Excerpted text
--------------------------------

Flexible 3D Object Detection (Flex3D-bbox)

Introduction

Building on the work by Bugra Tekin, Sudipta N. Sinha, and Pascal Fua in "Real-Time Seamless Single Shot 6D Object Pose Prediction" (CVPR 2018), this implementation enhances the original framework to better address everyday object detection tasks. Paper

"We've integrated fine-tuning across diverse datasets, ranging from custom-labeled data to standard benchmarks, with seamless conversion into a unified labeling format. The system supports multiple input types, including images, videos, and even webcam feeds, and is optimized for robust multi-object and multi-class inference. These enhancements make the method highly adaptable and effective for a wide range of real-world applications."

Key Features

Utilizing Various Datasets: Includes parcel3d, AIHUB, and other "manually labeled" custom datasets.

--------------------------------

Brief 1
Answer these questions using the Flex3D-bbox page.
(a) At which conference and in which year was the original paper presented?
(b) What input types does the system support?
(c) Which datasets are listed by name under the key features?

Records shown
--------------------------------

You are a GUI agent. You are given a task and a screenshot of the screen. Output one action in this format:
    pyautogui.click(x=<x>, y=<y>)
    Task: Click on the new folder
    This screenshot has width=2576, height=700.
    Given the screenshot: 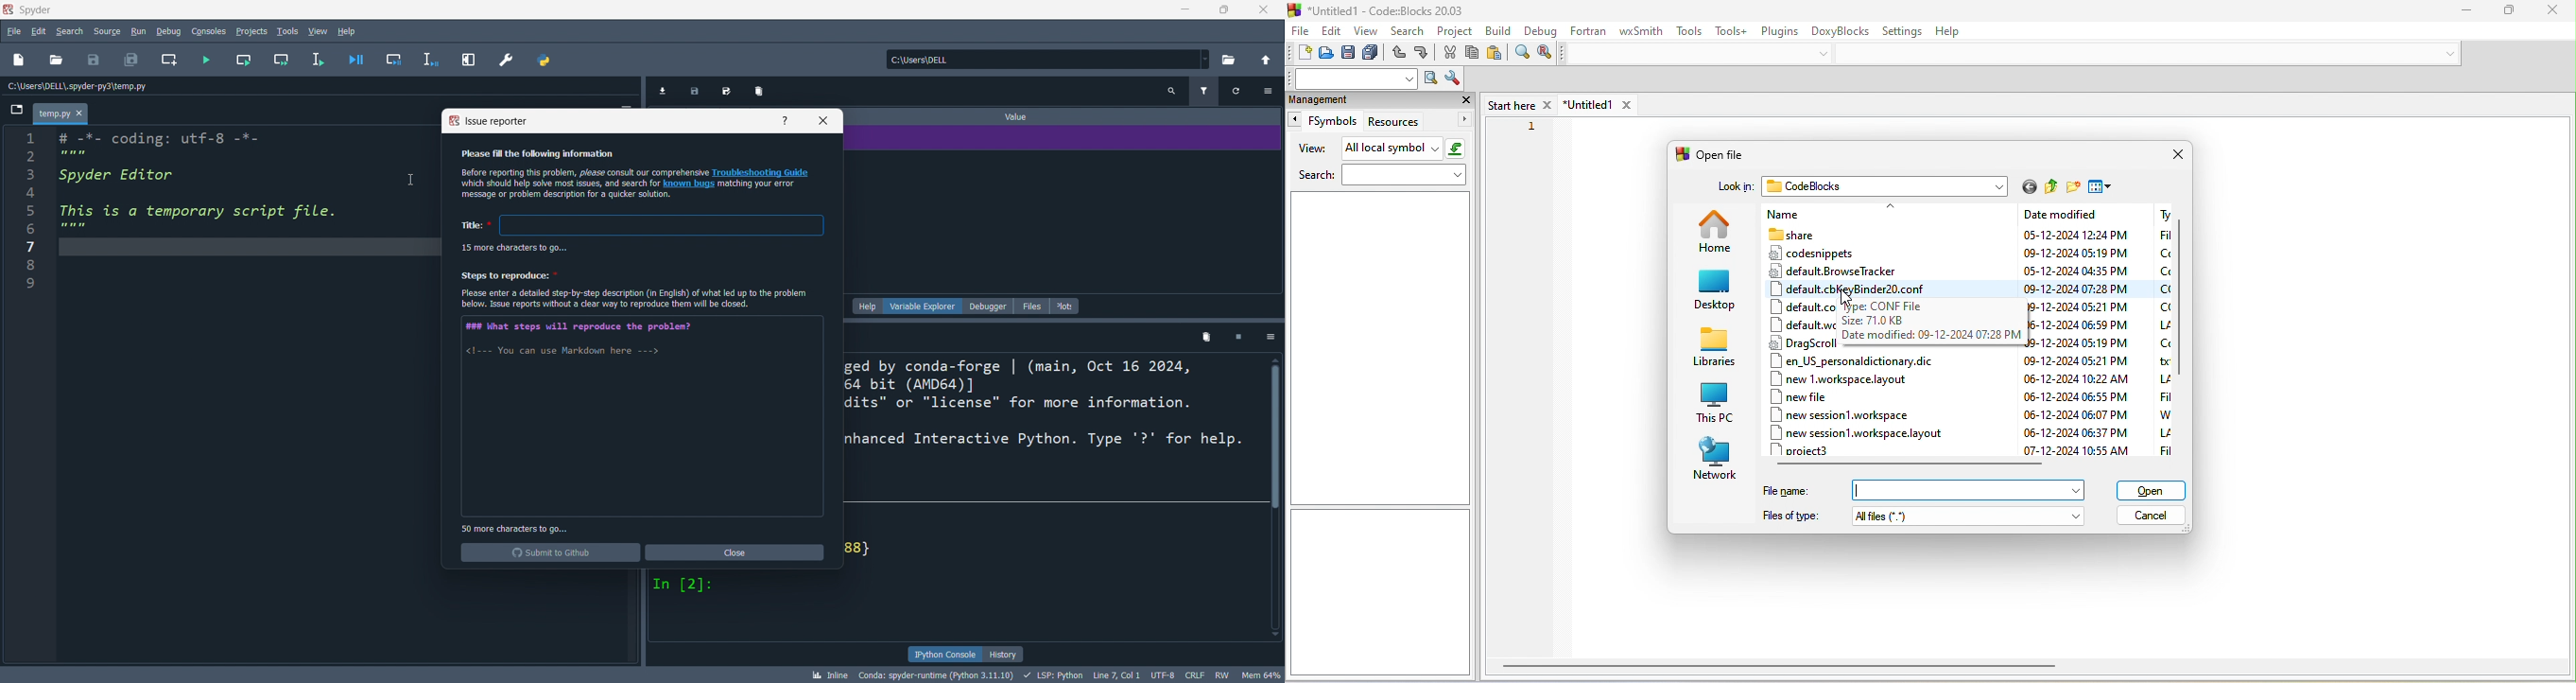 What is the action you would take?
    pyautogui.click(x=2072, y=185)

--------------------------------

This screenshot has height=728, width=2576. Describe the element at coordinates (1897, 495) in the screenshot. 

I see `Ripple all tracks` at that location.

--------------------------------

Brief 2
From the records, output everything from the line containing "This screenshot has height=728, width=2576." down to the line containing "at that location.", including both of those lines, reproduced without any change.

Final answer 1
(a) CVPR 2018.
(b) Images, videos, and webcam feeds.
(c) parcel3d and AIHUB, along with other manually labeled custom datasets.

Final answer 2
This screenshot has height=728, width=2576. Describe the element at coordinates (1897, 495) in the screenshot. 

I see `Ripple all tracks` at that location.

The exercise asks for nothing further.